• **Exercise aim**
Look through the data below and count each line where the word "Collapse" appears. Reply with the count alone.
= = = =
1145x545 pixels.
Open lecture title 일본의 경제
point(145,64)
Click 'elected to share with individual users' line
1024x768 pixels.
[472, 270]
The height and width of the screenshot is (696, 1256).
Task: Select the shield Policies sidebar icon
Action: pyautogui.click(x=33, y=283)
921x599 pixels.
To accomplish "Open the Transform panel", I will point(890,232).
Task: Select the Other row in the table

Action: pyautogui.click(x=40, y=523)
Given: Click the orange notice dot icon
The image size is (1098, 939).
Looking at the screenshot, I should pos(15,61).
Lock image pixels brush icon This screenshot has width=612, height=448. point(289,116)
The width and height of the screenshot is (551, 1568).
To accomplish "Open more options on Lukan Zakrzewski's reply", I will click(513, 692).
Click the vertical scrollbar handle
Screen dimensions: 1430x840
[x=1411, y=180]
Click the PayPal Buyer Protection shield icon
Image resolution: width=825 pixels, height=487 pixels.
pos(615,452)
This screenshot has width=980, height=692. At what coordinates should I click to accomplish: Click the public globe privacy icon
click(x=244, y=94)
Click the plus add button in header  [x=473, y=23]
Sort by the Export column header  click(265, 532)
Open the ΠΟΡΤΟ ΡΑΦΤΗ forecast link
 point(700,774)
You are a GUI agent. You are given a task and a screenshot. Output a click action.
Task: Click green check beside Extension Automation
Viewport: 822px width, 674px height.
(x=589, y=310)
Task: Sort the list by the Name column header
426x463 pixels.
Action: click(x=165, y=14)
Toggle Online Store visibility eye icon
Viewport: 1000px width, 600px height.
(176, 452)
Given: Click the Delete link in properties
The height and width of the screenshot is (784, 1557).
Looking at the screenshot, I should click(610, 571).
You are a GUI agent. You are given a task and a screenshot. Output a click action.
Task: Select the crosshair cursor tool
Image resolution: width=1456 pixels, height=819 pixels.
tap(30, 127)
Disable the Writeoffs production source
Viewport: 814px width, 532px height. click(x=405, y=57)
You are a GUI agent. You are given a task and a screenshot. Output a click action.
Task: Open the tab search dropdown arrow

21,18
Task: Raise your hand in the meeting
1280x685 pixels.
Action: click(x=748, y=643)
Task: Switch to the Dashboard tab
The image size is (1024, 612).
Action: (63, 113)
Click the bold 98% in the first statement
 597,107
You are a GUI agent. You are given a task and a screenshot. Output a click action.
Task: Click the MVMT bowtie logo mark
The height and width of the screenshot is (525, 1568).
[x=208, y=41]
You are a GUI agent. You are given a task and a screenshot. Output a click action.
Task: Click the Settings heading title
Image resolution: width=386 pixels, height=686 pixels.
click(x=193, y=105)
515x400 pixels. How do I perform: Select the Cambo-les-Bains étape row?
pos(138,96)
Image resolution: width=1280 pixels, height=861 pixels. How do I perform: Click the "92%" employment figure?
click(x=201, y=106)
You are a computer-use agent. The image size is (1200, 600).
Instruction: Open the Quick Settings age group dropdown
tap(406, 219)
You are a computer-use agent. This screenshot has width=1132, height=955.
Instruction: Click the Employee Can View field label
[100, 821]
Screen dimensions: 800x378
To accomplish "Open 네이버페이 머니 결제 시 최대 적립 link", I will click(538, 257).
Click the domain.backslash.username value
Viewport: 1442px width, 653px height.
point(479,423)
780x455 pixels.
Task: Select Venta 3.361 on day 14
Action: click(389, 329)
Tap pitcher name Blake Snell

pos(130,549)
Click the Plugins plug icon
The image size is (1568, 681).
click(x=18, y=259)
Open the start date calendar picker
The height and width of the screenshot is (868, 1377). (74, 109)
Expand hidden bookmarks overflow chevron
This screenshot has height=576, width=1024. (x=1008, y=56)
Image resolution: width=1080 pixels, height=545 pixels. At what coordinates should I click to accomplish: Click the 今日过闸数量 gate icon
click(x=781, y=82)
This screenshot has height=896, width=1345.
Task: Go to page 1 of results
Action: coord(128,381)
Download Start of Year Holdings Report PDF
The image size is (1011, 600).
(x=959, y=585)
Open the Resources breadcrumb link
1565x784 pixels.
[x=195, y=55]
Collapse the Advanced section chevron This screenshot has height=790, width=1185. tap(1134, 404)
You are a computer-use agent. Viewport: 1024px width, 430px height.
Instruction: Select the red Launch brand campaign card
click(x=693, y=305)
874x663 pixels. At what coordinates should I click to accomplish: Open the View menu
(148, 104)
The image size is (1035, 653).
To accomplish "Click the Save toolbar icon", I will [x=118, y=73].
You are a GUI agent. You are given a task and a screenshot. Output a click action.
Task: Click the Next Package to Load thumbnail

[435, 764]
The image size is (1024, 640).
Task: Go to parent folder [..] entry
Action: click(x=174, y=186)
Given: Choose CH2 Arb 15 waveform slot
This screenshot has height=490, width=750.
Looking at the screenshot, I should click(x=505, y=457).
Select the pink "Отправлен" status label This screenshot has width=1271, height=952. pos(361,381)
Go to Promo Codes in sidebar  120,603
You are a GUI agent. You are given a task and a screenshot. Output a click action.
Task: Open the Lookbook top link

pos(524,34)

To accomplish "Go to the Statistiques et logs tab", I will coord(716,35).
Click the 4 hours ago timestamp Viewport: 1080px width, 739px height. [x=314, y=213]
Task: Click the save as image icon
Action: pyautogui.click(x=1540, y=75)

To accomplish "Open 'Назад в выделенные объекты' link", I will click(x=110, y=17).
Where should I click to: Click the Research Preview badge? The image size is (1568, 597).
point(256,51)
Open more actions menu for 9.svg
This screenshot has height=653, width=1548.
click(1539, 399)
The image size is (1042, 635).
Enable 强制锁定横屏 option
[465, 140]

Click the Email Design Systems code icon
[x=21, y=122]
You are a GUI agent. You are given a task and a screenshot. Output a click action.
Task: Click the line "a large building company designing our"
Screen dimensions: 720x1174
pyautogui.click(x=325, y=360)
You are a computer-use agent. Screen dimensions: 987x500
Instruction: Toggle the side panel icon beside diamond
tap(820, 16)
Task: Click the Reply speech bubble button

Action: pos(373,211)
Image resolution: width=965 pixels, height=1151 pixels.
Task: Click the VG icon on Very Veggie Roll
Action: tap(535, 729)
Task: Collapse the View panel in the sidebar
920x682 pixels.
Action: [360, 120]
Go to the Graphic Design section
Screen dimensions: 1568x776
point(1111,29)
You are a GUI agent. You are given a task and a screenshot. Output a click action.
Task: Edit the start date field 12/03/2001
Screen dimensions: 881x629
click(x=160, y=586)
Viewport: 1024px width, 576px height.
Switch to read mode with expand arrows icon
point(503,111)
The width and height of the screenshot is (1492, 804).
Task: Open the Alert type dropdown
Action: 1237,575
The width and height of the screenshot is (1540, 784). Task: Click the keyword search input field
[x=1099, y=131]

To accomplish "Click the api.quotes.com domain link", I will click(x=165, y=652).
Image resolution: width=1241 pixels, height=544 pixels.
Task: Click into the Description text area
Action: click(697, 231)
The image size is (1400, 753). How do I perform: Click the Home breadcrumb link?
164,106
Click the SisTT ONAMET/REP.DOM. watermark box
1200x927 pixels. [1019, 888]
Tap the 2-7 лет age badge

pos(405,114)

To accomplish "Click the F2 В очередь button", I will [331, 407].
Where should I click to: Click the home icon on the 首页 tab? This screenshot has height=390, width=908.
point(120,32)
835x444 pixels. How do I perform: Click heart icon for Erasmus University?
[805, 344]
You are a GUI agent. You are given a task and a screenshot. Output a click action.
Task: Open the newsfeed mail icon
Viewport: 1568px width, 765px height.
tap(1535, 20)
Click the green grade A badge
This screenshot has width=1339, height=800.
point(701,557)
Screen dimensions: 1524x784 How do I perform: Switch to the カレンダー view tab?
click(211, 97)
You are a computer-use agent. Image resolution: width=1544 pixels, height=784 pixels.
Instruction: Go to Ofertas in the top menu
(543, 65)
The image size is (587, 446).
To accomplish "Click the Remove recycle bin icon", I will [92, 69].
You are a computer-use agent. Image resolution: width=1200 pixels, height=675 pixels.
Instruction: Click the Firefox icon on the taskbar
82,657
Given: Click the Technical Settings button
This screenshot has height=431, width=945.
= = = =
• **Response to the task**
2